Pneumonia research provides many such examples. Disease-modifying agents such as anti-tumor necrosis factor-alpha, granulocyte colony stimulating factor and tissue factor pathway inhibitor all performed splendidly in animal models but failed dismally in human clinical trials [7]. In the preclinical models used, pneumonia was induced acutely by intra-tracheal installation of large boluses of bacteria into animals. This is far removed from the slow onset of disease in humans which is often also modified by comorbidities of the host. It is no surprise that what works well in the mouse pneumonia model frequently does not work in man.

Another example is the mouse model of a single intra-tracheal instillation of bleomycin. For many years this model was used to examine disease pathogenesis and evaluate therapeutic targets for idiopathic pulmonary fibrosis (IPF), despite many differences in the anatomical distribution, disease chronicity and the level of acute lung inflammation between human IPF and bleomycin injured murine lungs. It is nowadays generally accepted that the bleomycin model is a better model for acute lung injury and not one of IPF [8].

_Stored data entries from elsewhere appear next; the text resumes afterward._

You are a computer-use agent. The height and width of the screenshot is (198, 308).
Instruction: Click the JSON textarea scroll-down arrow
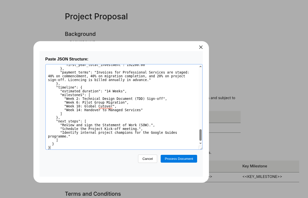200,143
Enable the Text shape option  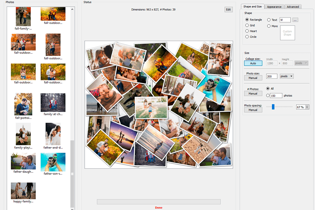tap(269, 20)
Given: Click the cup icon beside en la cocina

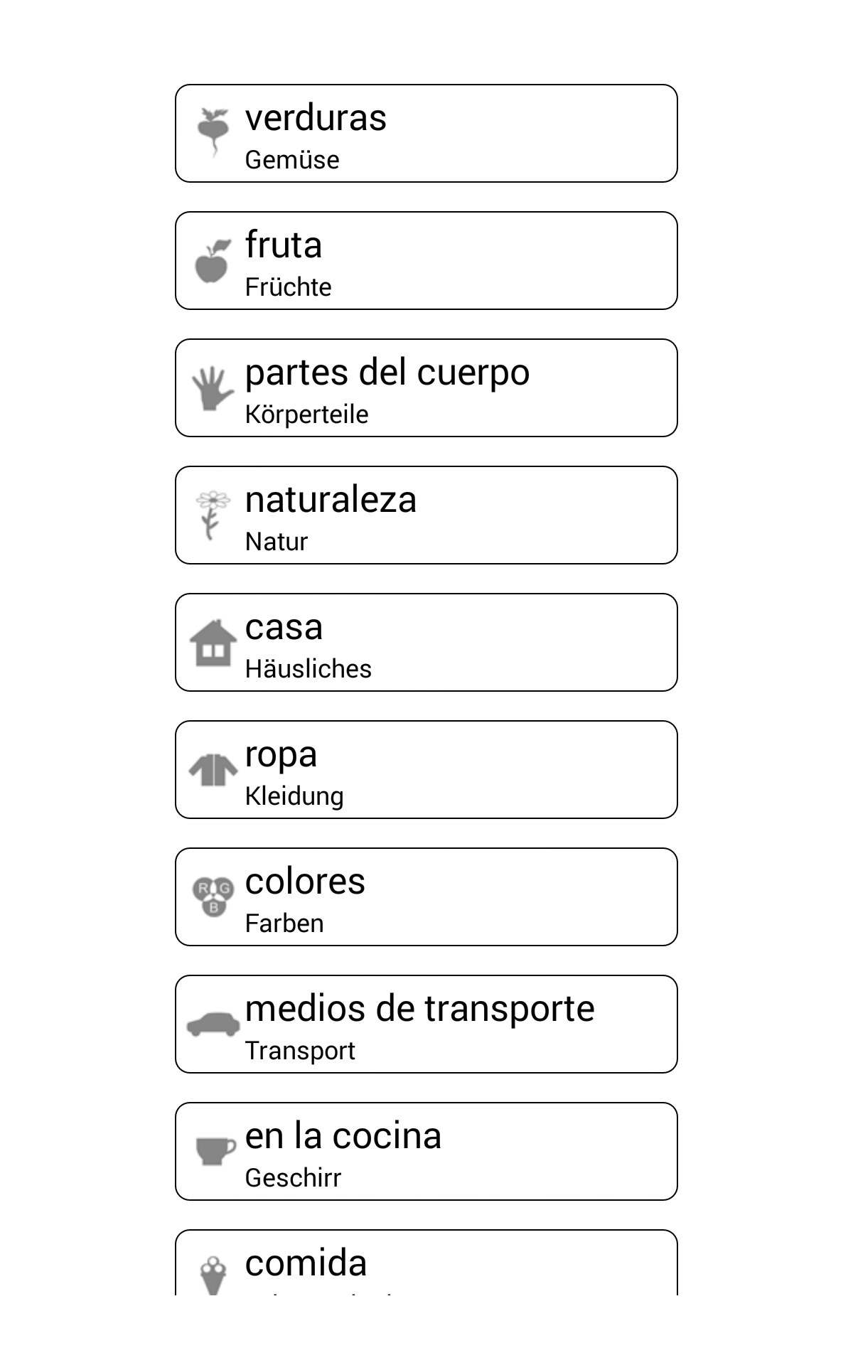Looking at the screenshot, I should pos(214,1151).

These examples highlight the need for tight collaboration between bench and clinical researchers. Both must remain critical of existing models and be highly aware of the limitations of all in vitro and preclinical models employed.

Successful examples of translational research

The path from the laboratory to the bedside is now far more complex than in past decades. The modern ethical framework for conducting research has created the necessary barriers to safeguard patient safety. Thankfully, no longer can clinicians simply take a drug under development and experiment it on patients, without evidence of its potential efficacy and safety data on its toxicology and teratogenicity.

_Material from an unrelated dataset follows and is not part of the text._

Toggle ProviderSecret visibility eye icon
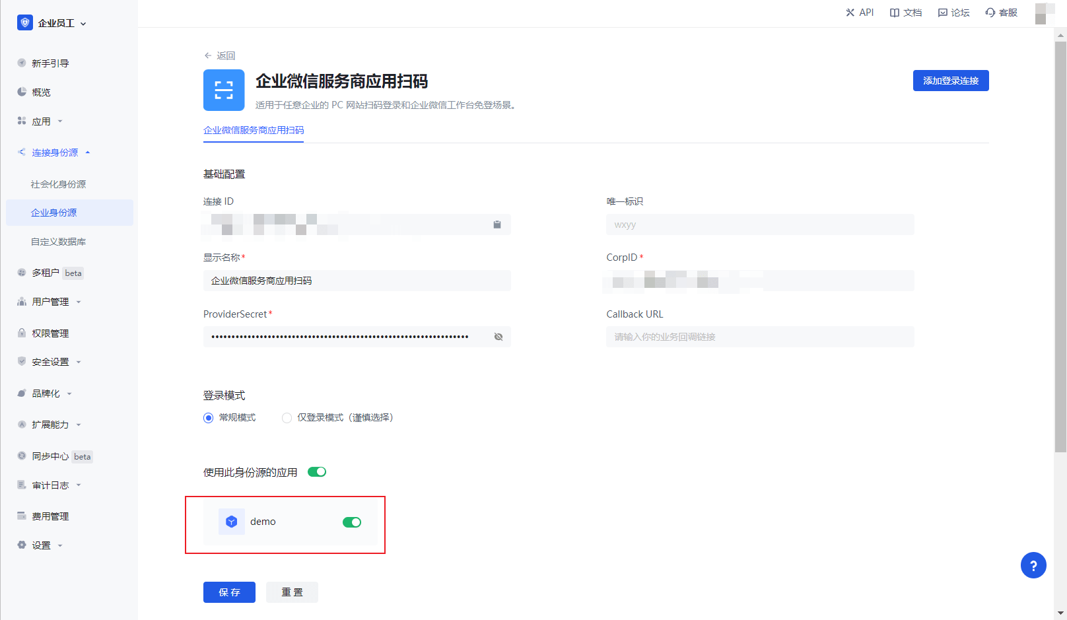Screen dimensions: 1067x620 point(499,337)
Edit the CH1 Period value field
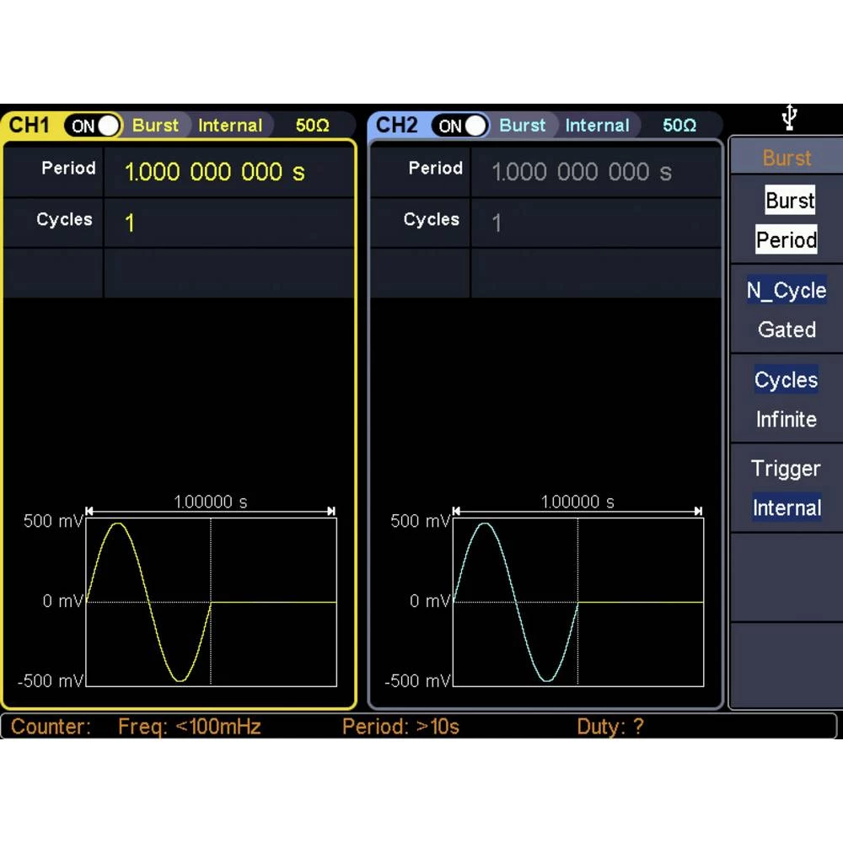The image size is (843, 843). click(215, 172)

The importance of full translational research in the workup of a therapeutic product is highlighted in the use of talc for pleurodesis [9, 10]. Millions of patients have received talc pleurodesis since the first report of talc poudrage in 1935 [11], even though talc has never been subjected to ‘proper’ laboratory workup and testing. Only half a century later was the observation made that talc could induce acute respiratory distress syndrome (ARDS). In subsequent studies, not only did researchers find impurities in many commercial talc preptions, they also discovered that talc particles were heterogenous in size within most products. Animal and human studies, including randomized trials, found that small talc particles are often systemically absorbed after their intrapleural delivery and induce lung inflammation and ARDS [12]. Talc-induced respiratory failure can affect up to 9% of patients, and caused death in 2.3% of the 482 patients undergoing talc pleurodesis in a multicenter study [13]. Clinical guidelines now recommend only the use of large particle size talc for pleurodesis [14].

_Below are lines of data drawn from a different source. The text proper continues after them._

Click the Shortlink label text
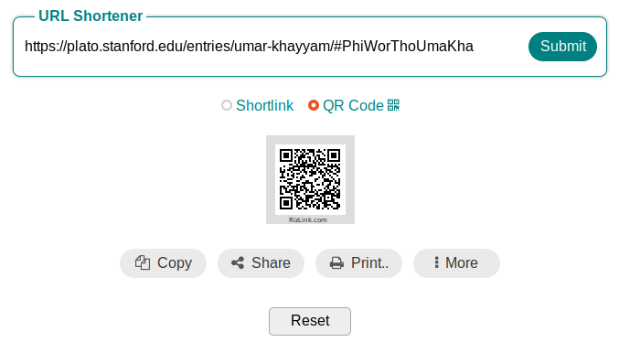The height and width of the screenshot is (342, 619). coord(264,105)
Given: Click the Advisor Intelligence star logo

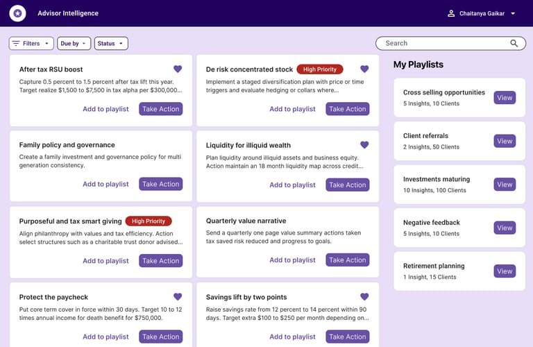Looking at the screenshot, I should 18,13.

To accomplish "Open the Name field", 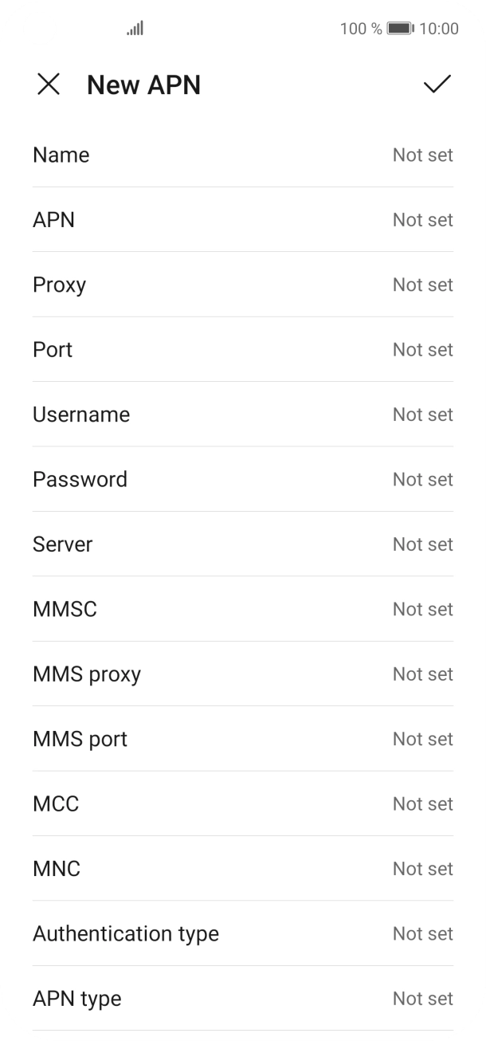I will [x=243, y=155].
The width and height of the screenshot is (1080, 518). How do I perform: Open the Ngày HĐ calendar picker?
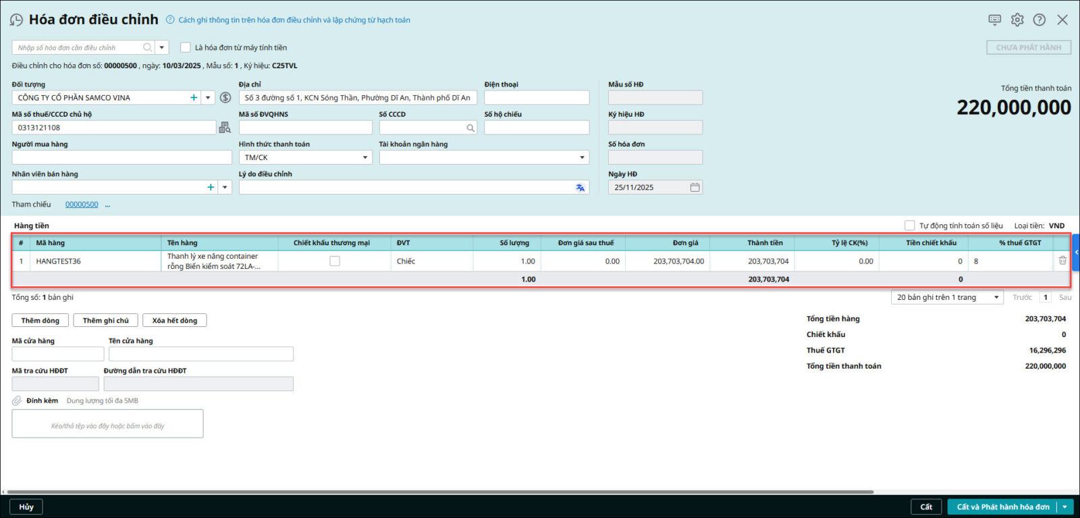[x=695, y=188]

On the other hand, there have been many significant successes in bringing laboratory discoveries to clinical care through proper translational research and regulatory channels. Conjugate pneumococcal vaccines, for example, have reduced the burden of disease in children and adults worldwide since their introduction [15]. Anti-human immunodeficiency virus agents have prolonged life expectancy in HIV patients by decades, and the discovery of EGFR mutations in lung cancer have led to new therapies for those harboring such mutations. Understanding the pathogenesis of cystic fibrosis (CF) has led to the first successful introduction of a modulator of CF transmembrane receptor, albeit only for patients with a G551D mutation [16].

The role of the translational respiratory medicine journal

Research not published is as good as research never performed”. A journal dedicated to the field of translational respiratory research can only foster progress. Open access journals allow wider dissemination of information. The creation of Translational Respiratory Medicine is therefore an exciting and right step towards the above stated goals.

Good beginning is half the success” as the famous Chinese saying states. We congratulate Professors Bai, Matthay and Wang for their effort in establishing the TRM journal. The other half of the success now depends on the support from researchers around the world to rally and support this opportunity of developing a unique and prestigious forum for translational respiratory medicine.